Я чувствую запах этой гибели. Предощущением гибели пронизано всё. Даже такие, например, нелепые, явно дискредитирующие государственную власть распоряжения нового генсека, как проверки документов, подтверждающих твоё право находиться в этот час на улице – и они тоже пронизаны предощущением гибели.

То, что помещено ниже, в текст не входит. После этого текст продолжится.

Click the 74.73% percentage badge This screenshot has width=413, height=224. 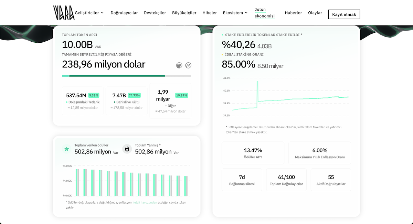tap(134, 95)
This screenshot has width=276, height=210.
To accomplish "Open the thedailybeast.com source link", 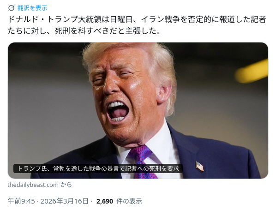I will (33, 185).
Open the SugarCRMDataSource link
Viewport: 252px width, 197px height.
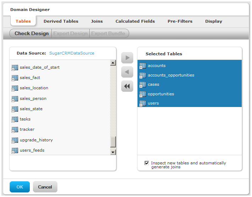(72, 53)
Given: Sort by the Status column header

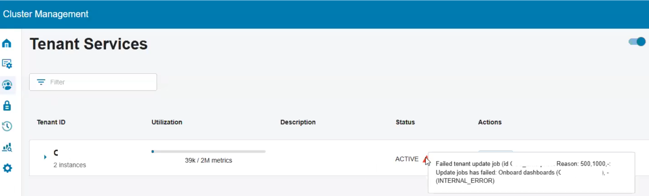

Не могут взрослые, находящиеся в здравом уме люди, отдавать идиотские распоряжения, неизбежно превращающиеся в фарс! Не все мои однокурсники носят с собой студенческие билеты, подтверждающие, что ты не прогульщик, не тунеядец, а студент. Да я и сам не помню, где у меня сейчас студенческий билет. К счастью, после того, как несколько наших студенток, схваченных на выходе из метро «Пушкинская» без документов, принялись, по-кликушечьи закатывая глаза, декламировать сотрудникам милиции свои рифмованные вирши, чтобы доказать, что учатся именно там, где говорят, всех нас оставили в покое...

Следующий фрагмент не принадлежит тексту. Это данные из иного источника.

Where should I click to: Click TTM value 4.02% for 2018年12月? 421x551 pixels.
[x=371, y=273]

Слишком много в последние месяцы подтверждений того, что Зуммер медленно, но уверенно входит в нашу жизнь. Если мне удастся остановить его здесь, перед Белорусским вокзалом, будущее страны, от которого я не жду ничего хорошего, станет другим.
«Всё в стране пойдёт по-другому», – лихорадочно шепчу я, стискивая телефонную трубку. – «Зуммер будет отброшен на своё место, и всё в стране пойдёт по-другому, когда я спасу Татьяну»...
Нет логического объяснения этой моей убеждённости, нет. Невозможно объяснить, почему я в этом уверен. Я понимаю, что невозможно, переломив ситуацию на одном отрезке времени, таком мелком в масштабе Истории, переломить саму Историю. Не может быть, чтобы судьба одного-двух человек, рядовых граждан, не членов Правительства, могла бы определять судьбу всего человечества. «Не может такого быть», – говорит откуда-то издалека рассудок и здравый смысл. «Может», – не соглашается сердце...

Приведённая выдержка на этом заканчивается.